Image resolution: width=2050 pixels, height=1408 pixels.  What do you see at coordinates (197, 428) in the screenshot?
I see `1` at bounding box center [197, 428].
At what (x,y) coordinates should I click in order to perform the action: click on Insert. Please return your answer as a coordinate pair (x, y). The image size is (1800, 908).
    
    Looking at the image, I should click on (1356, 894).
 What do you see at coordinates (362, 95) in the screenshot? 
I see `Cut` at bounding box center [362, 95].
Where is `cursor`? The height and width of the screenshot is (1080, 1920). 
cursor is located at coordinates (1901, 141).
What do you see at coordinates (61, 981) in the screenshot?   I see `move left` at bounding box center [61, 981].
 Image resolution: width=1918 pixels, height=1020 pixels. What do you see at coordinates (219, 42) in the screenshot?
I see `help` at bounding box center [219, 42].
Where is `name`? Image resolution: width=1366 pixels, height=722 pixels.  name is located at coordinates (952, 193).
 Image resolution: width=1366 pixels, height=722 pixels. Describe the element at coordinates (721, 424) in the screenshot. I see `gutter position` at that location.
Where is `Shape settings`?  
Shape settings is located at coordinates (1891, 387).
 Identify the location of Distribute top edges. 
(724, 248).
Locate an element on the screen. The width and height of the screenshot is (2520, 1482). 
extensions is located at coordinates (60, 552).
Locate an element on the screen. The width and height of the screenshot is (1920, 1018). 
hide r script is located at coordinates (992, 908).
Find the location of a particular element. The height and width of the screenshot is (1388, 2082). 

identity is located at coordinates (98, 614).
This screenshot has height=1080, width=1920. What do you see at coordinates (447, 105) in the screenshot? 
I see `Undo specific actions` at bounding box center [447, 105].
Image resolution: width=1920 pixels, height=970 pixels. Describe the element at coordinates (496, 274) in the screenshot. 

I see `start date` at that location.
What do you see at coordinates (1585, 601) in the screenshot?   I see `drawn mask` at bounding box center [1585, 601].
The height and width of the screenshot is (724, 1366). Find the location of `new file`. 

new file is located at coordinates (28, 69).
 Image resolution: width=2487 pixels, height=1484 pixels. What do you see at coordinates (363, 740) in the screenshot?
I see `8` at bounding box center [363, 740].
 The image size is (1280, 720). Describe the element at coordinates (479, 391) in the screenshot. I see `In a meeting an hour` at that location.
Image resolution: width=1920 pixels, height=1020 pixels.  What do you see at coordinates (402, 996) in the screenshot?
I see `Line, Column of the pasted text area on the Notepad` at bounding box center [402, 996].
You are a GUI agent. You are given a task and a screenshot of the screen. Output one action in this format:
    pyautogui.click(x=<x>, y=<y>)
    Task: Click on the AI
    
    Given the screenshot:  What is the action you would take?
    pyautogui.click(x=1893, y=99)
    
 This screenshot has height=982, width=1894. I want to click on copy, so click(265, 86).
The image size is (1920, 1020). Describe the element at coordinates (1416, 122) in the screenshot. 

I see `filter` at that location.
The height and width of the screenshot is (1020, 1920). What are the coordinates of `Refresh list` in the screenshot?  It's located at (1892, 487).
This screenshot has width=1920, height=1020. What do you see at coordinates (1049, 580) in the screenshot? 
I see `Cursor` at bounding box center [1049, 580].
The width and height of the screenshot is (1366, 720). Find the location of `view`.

------

* _DIRECTIONS FOR THIS TASK_:
Copy out all of the data above line for line, without changing a single character.

* _EXERCISE RESULT_:
Image resolution: width=2050 pixels, height=1408 pixels.  What do you see at coordinates (197, 428) in the screenshot?
I see `1` at bounding box center [197, 428].
At what (x,y) coordinates should I click in order to perform the action: click on Insert. Please return your answer as a coordinate pair (x, y). The image size is (1800, 908).
    
    Looking at the image, I should click on (1356, 894).
 What do you see at coordinates (362, 95) in the screenshot? 
I see `Cut` at bounding box center [362, 95].
Where is `cursor`? The height and width of the screenshot is (1080, 1920). 
cursor is located at coordinates (1901, 141).
What do you see at coordinates (61, 981) in the screenshot?   I see `move left` at bounding box center [61, 981].
 Image resolution: width=1918 pixels, height=1020 pixels. What do you see at coordinates (219, 42) in the screenshot?
I see `help` at bounding box center [219, 42].
Where is `name`? Image resolution: width=1366 pixels, height=722 pixels.  name is located at coordinates (952, 193).
 Image resolution: width=1366 pixels, height=722 pixels. Describe the element at coordinates (721, 424) in the screenshot. I see `gutter position` at that location.
Where is `Shape settings`?  
Shape settings is located at coordinates (1891, 387).
 Identify the location of Distribute top edges. 
(724, 248).
Locate an element on the screen. The width and height of the screenshot is (2520, 1482). 
extensions is located at coordinates (60, 552).
Locate an element on the screen. The width and height of the screenshot is (1920, 1018). 
hide r script is located at coordinates (992, 908).
Find the location of a particular element. The height and width of the screenshot is (1388, 2082). 

identity is located at coordinates (98, 614).
This screenshot has height=1080, width=1920. What do you see at coordinates (447, 105) in the screenshot? 
I see `Undo specific actions` at bounding box center [447, 105].
Image resolution: width=1920 pixels, height=970 pixels. Describe the element at coordinates (496, 274) in the screenshot. 

I see `start date` at that location.
What do you see at coordinates (1585, 601) in the screenshot?   I see `drawn mask` at bounding box center [1585, 601].
The height and width of the screenshot is (724, 1366). Find the location of `new file`. 

new file is located at coordinates (28, 69).
 Image resolution: width=2487 pixels, height=1484 pixels. What do you see at coordinates (363, 740) in the screenshot?
I see `8` at bounding box center [363, 740].
 The image size is (1280, 720). Describe the element at coordinates (479, 391) in the screenshot. I see `In a meeting an hour` at that location.
Image resolution: width=1920 pixels, height=1020 pixels.  What do you see at coordinates (402, 996) in the screenshot?
I see `Line, Column of the pasted text area on the Notepad` at bounding box center [402, 996].
You are a GUI agent. You are given a task and a screenshot of the screen. Output one action in this format:
    pyautogui.click(x=<x>, y=<y>)
    Task: Click on the AI
    
    Given the screenshot:  What is the action you would take?
    pyautogui.click(x=1893, y=99)
    
 This screenshot has height=982, width=1894. I want to click on copy, so click(265, 86).
The image size is (1920, 1020). Describe the element at coordinates (1416, 122) in the screenshot. 

I see `filter` at that location.
The height and width of the screenshot is (1020, 1920). What are the coordinates of `Refresh list` in the screenshot?  It's located at (1892, 487).
This screenshot has width=1920, height=1020. What do you see at coordinates (1049, 580) in the screenshot? 
I see `Cursor` at bounding box center [1049, 580].
The width and height of the screenshot is (1366, 720). Find the location of `view`.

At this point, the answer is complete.